Il trasferimento collettivo dei lavoratori da una sede aziendale in chiusura ad altra sede aziendale geograficamente distante va inquadrato nella fattispecie dei licenziamenti collettivi. Poiché il trasferimento collettivo comporta una sostanziale modifica unilaterale delle condizioni di lavoro cui sono assoggettati i lavoratori, si ricade nella nozione eurocomunitaria di licenziamento collettivo.

Il Tribunale di Napoli è pervenuto a queste conclusioni (ordinanza del 4 gennaio 2022) richiamando un insegnamento della Corte di giustizia, secondo cui il licenziamento collettivo di cui alla Direttiva 98/59/CE (articolo 1, paragrafo 1, primo comma, lettera a) ricomprende ogni modifica datoriale in senso peggiorativo degli elementi essenziali del contratto di lavoro per ragioni estranee alla persona del lavoratore.

Poiché il trasferimento collettivo implicava il passaggio ad una sede di destinazione distante oltre 600 chilometri (Sestu, in Sardegna) dalla sede di provenienza (Caivano, in Campania) per 23 lavoratori, il giudice di Napoli enfatizza i pregiudizi sul piano della radicale modifica del contesto familiare e sociale e perviene alla conclusione che il trasferimento equivale a un licenziamento collettivo. Il datore di lavoro avrebbe, dunque, dovuto attivare una fase di consultazione preventiva come presupposto di legittimità del provvedimento.

Su queste basi, il giudice di Napoli ha dichiarato l’inefficacia dei provvedimenti di trasferimento della sede di lavoro adottati nei confronti dei lavoratori, i quali erano stati, peraltro, già licenziati dall’impresa per avere rifiutato in blocco il trasferimento.

A ulteriore conforto della propria tesi, il giudice di merito si affida a un recente approdo della giurisprudenza di legittimità, in forza del quale sono assimilabili al licenziamento le interruzioni dei rapporti di lavoro che siano l’esito di modifiche unilaterali in senso peggiorativo delle condizioni di lavoro.

La richiamata giurisprudenza è stata, in realtà, contrastata da una più recente sentenza della Cassazione, a sua volta espressione di un indirizzo radicato. Secondo quest’ultimo orientamento, la nozione di licenziamento utile ai fini della procedura collettiva di riduzione del personale ex articolo 24 della legge 223/1991 è solo il licenziamento in senso stretto, non essendo possibile includere altre ipotesi di risoluzione del rapporto di lavoro, anche se riferibili ad un’iniziativa del datore di lavoro.

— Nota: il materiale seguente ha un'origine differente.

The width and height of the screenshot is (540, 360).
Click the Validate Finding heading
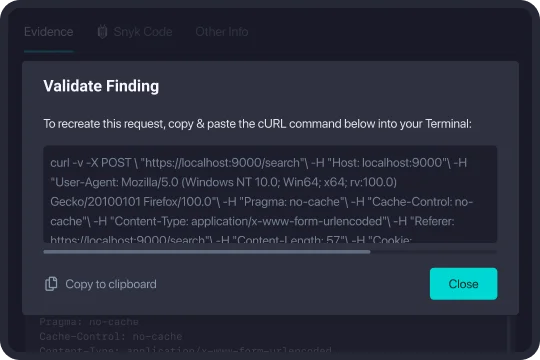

Merita osservare che nella vicenda esaminata dal giudice di Napoli alla base del trasferimento collettivo si collocava la decisione di cessare l’attività della sede aziendale campana. È un tema di strettissima attualità, sul quale è intervenuta la legge di Bilancio 2022, prevedendo per le imprese con almeno 250 dipendenti una fase di consultazione con le strutture territoriali e sindacali prima di procedere a 50 o più licenziamenti.

Ma cosa accade se i livelli occupazionali sono inferiori? La pronuncia del Tribunale di Napoli offre una prospettiva, perché crea un precedente insidioso per la gestione delle chiusure aziendali con delocalizzazione in altri ambiti territoriali.